The D&O landscape was previously ruled by financial reporting claims, but in recent years we’ve increasingly observed litigation against directors and officers for wide-ranging social issues. The trends now dominating the D&O landscape are:

  • an increase in activist investors,
  • a growing focus on board diversity, and
  • a shift toward prioritizing climate-friendly business goals.

These trends have affected our understanding of and predictions for the market and changed how we review and price risk, which ultimately drives our bottom-line success.

Here’s what’s happening:

Passive Investors are Becoming Activist Investors

Activist investor activity remains high. Almost every week, there is a new story about activist investors requesting leadership changes or asking businesses to re-define their models. In addition, as public sentiment focuses more on ESG (environmental, social and governance) efforts, including diversity and inclusion and sustainable initiatives, boards and leadership look to follow suit. Earlier this year, one activist investor, a small hedge fund named Engine No. 1, gained support from shareholders to oust and replace three of Exxon’s board members. Engine No. 1 didn’t think the oil company was doing enough on sustainability and was frustrated Exxon hadn’t been shifting away from fossil fuels.

Board Diversity

Diversity continues to be an emerging trend in governance. Diversity in experience, expertise, gender and point of view is another way we look at board makeup and we determine risk and success opportunities. We have both a public and private D&O team looking at leadership teams of companies. We think about questions such as: Is this board made up of the experts this particular company needs? Are there any IT or technical backgrounds on the team? How are they developing their board? Are they drawing from a diverse pool?

Board diversity in terms of gender has made significant gains, while racial diversity is still lacking. According to Harvard Business Review, in 2020, only 4% of directors were Black (up from 3% in 2015), while female directors held 21% of board seats (up from 13% in 2015). Increasing  diversity metrics at the Board level should not be the only priority, however – there should be active DE&I initiatives throughout the organization.

ESG, Corporate Resilience and Business Alignment

ESG and sustainability considerations are moving to the forefront in business decisions and development as more findings about global warming and climate change arise. ESG has financial benefits according to fund research company Morningstar, as ESG and sustainability funds outperform similar companies without ESG initiatives.
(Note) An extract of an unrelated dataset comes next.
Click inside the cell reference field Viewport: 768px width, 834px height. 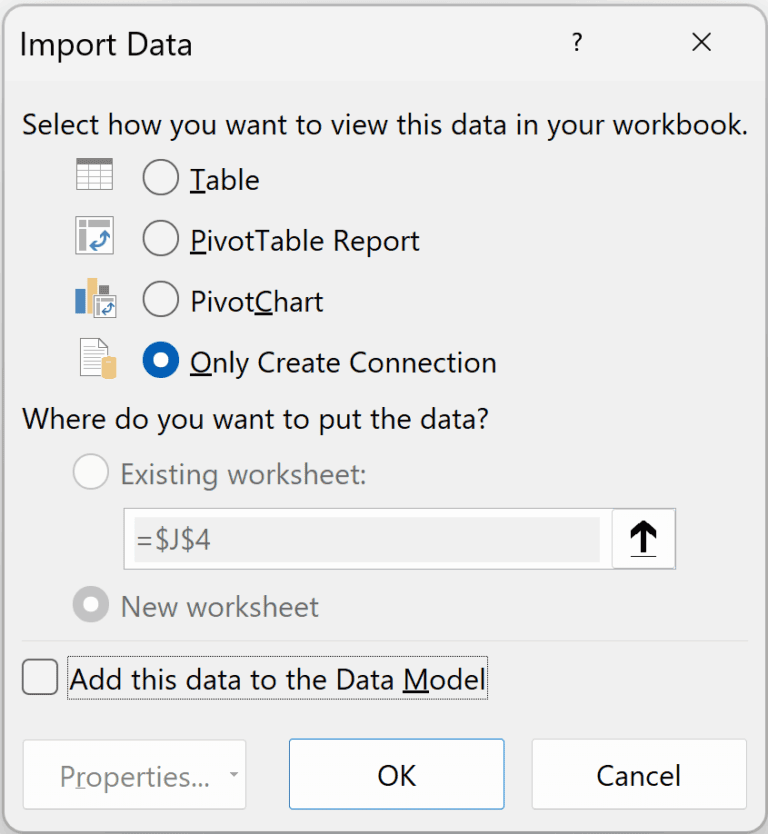click(370, 538)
While we might work with our clients on ESG vision, we still don’t know what the right mix of investment and strategy is. Of course, one must ask: Should sustainability-focused companies have major ownership in fossil fuels? It’s an important question for leadership teams to examine. Across the industries, businesses and boards should look for alignment in business vision and corporate investment. In the example of Tesla, investment in sustainable energy should be a priority for them. When there were discussions about the energy impact of bitcoin, Tesla reconsidered their corporate investment in the digital asset. We expect more of this to occur.

In addition, a study on the rebound of companies in the wake of the 2008 global financial crisis found that those companies that prioritized corporate social responsibility recovered more quickly than others.

What’s Next

There is no doubt social change will continue to rearrange corporate board makeup. Innovations in governance, consistency in vision, and focus on a sustainable future are key to board stability. As an underwriter that looks at all sides of a board and senior management team, my advice to brokers is simple: Look for ways to mitigate risks before they happen by talking with your clients about how they are responding to social change and concerns about sustainability today.

The commonplace conversations about hybrid work, diversity, inclusion and sustainability are here to stay. It’s important for boards to think innovatively about adding leadership that can help navigate these changing waters.

1) In 2020 stocks, according to Morningstar. Via NYTIMES.